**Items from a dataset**
□ □ □

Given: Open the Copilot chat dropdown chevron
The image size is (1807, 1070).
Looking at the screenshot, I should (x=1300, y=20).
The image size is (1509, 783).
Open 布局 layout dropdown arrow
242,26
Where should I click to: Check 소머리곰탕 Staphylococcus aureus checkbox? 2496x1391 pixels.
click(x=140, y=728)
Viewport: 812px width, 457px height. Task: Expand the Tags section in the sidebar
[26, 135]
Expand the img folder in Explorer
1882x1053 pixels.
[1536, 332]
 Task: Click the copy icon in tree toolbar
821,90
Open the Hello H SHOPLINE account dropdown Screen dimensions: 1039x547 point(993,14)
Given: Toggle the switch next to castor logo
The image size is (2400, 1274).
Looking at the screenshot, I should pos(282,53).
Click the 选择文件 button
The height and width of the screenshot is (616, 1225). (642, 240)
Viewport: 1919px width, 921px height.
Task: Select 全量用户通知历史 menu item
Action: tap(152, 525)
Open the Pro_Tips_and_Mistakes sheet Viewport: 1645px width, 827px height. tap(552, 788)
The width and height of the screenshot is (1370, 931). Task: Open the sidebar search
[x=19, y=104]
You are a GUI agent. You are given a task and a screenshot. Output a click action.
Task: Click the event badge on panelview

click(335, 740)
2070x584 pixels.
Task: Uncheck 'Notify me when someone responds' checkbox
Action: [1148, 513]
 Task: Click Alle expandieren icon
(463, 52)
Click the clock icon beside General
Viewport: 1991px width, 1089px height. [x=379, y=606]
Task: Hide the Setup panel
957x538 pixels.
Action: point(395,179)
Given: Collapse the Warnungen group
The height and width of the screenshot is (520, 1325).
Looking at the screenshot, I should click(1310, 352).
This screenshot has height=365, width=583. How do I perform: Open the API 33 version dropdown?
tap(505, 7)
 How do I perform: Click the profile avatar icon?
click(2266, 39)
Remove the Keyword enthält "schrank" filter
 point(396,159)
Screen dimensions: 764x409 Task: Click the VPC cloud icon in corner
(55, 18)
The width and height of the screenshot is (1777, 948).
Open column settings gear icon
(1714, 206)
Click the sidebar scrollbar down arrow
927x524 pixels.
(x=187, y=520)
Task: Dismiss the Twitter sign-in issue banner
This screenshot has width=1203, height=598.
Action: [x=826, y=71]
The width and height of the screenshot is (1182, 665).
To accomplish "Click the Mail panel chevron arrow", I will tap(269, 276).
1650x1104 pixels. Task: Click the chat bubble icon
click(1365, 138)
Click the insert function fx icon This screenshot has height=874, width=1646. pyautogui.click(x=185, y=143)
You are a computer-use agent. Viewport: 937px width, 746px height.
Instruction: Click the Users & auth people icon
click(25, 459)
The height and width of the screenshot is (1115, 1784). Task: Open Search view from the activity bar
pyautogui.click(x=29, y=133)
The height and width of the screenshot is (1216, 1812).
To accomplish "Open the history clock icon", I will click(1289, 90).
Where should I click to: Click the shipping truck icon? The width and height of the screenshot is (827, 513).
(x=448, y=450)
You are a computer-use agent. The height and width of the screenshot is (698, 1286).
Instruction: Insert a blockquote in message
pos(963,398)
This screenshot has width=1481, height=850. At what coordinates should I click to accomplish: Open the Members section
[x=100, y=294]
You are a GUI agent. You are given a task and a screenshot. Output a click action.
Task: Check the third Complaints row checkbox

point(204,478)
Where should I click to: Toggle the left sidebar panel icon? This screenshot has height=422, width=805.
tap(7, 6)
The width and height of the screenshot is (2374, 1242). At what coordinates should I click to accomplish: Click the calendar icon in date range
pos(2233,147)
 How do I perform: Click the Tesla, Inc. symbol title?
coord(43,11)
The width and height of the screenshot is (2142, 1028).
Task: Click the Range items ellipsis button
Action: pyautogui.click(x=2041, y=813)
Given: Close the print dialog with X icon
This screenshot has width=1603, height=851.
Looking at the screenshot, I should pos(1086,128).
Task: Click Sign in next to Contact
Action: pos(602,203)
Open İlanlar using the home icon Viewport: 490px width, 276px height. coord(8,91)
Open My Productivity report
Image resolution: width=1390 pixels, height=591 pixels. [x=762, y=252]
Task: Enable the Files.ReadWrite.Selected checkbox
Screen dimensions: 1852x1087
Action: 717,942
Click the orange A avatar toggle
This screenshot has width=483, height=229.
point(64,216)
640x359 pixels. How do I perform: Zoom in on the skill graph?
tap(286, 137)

□ □ □

**TASK ITEM**
Which lines hold the word "computer"? Copy each of them from the records.

**EXERCISE OUTPUT**
You are a computer-use agent. Viewport: 937px width, 746px height.
You are a computer-use agent. The height and width of the screenshot is (698, 1286).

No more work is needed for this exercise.